THE MAN dangles on a cable hanging from an eight-storey-high tower. Suspended in a harness with his back to the ground, he sees only the face of the man above, who controls the winch that is lifting him to the top of the tower like a bundle of cargo. And then it happens. The cable suddenly unclips and he plummets towards the concrete below.
Panic sets in, but he’s been given an assignment and so, fighting his fear of death, he stares at the instrument strapped to his wrist, before falling into the sweet embrace of a safety net. A team of scientists will spend weeks studying the results.
The experiment was extreme, certainly, but the neuroscientist behind the study, David Eagleman at Baylor College of Medicine in Houston, Texas, is no Dr Strangelove. When we look back at scary situations, they often seem to have occurred in slow motion. Eagleman wanted to know whether the brain’s clock actually accelerates – making external events appear abnormally slow in comparison with the brain’s workings – or whether the slo-mo is just an artefact of our memory.
It’s just one of many mysteries concerning how we experience time that we are only now beginning to crack. “Time,” says Eagleman, “is much weirder than we think it is.”
By understanding the mechanisms of our brain’s clock, Eagleman and others hope to learn ways of temporarily resetting its tick. This might improve our mental speed and reaction times. What’s more, since time is crucial to our perception of causality, a faulty internal clock might also explain the delusions suffered by people with schizophrenia.
But first, the basics. Perhaps the most fundamental question neuroscientists are investigating is whether our perception of the world is continuous or a series of discrete snapshots like frames on a film strip. Understand this, and maybe we can explain how the healthy brain works out the chronological order of the myriad events bombarding our senses, and how this can become warped to alter our perception of time.
Some of the first hints that we may perceive the world through discrete “frames” arrived with studies of the well-known “wagon wheel illusion”, in which the wheels of a forward-moving vehicle appear to slow down or even roll backwards. The illusion was first noted during the playback of old films, and it’s due to the fact that the camera takes a sequence of snapshots of the wheel as it rotates. If the speed of rotation is right, it can look as if each spoke has rotated a small distance backwards with each frame, when the spokes have in fact moved forwards (see diagram, diagram).
This effect is not restricted to the movies: people also report experiencing it in real life. If these observations proved to be reproducible, it would suggest that the brain naturally slices our visual perception into a succession of snapshots.
So in 2006, Rufin VanRullen, a neuroscientist at the University of Toulouse in France, decided to recreate the illusion in his lab. Sure enough, when he span a wheel at certain speeds, all subjects reported seeing it turn the “wrong” way. “The continuity of our perception is an illusion,” he concludes.
The experiment even put a number on our visual frame rate – around 13 frames per second. But what within our brain sets this particular rate?
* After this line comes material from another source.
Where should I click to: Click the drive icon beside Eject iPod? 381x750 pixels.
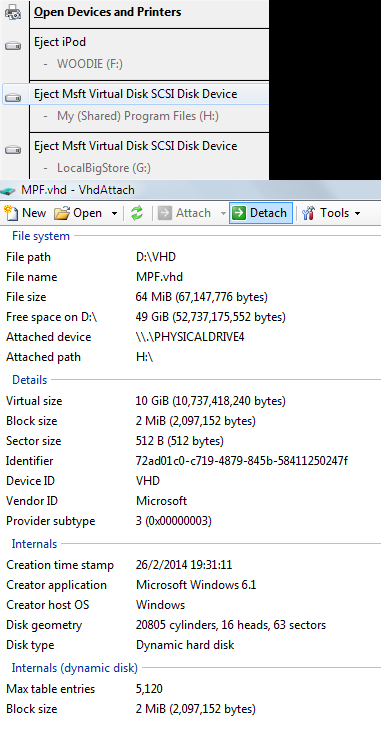pos(13,46)
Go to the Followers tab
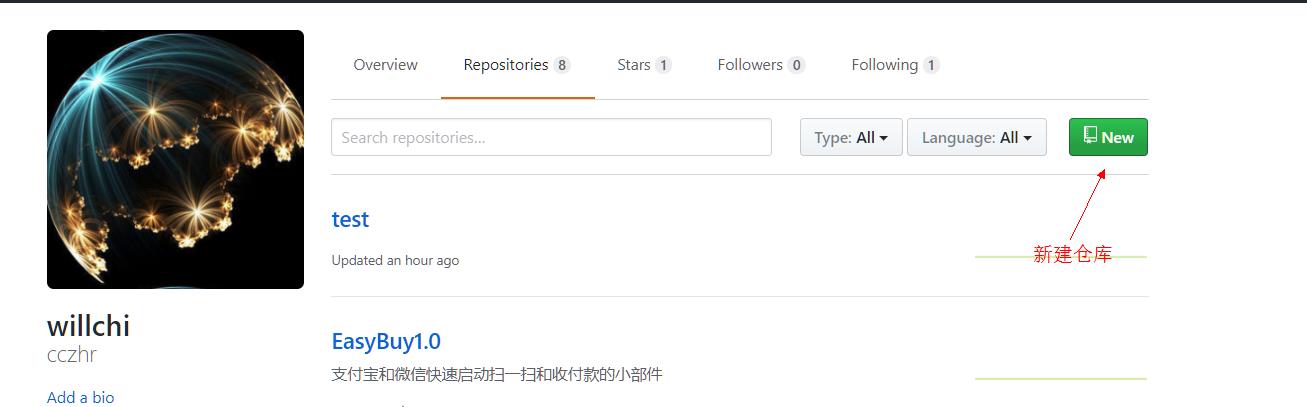Image resolution: width=1307 pixels, height=407 pixels. [x=761, y=65]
When VanRullen measured his subjects’ brain waves through electroencephalogram (EEG) electrodes on the scalp, he found a specific rhythm in the right inferior parietal lobe (RPL) – which is normally associated with our perception of visual location – that rises and falls at about the right frequency. It seemed plausible that as this 13-hertz wave oscillates, the RPL’s receptivity to new visual information also shifts up and down, leading to something akin to discrete visual frames.
To test this hypothesis, VanRullen used transcranial magnetic stimulation – a non-invasive technique that can interfere with activity in specific areas of the brain – to disrupt the regular brain wave in the subjects’ RPLs. That inhibited the periodic sampling of visual frames that is crucial for the wagon wheel illusion, reducing the probability of seeing the illusion by 30 per cent (PLoS ONE, vol 3, p e2911). The subjects could still see the regular motion of the wheels, however, probably because other regions of the brain, which don’t operate at the necessary 13 hertz, took over some of the motion perception.
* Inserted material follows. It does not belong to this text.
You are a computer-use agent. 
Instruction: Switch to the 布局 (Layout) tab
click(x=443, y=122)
The case for discrete perception is far from closed, however. When Eagleman showed subjects a pair of overlapping patterns, both moving at the same rate, they often saw one pattern reverse independently of the other. “If you were taking frames of the world, then everything would have to reverse at the same time,” says Eagleman.
VanRullen has an alternative explanation. The brain processes different objects within the visual field independently of one another, even if they overlap in space, he suggests. So the RPL may well be taking the “snapshots” of the two moving patterns at separate instances – and possibly at slightly different rates – making it plausible that the illusions could happen independently for each object.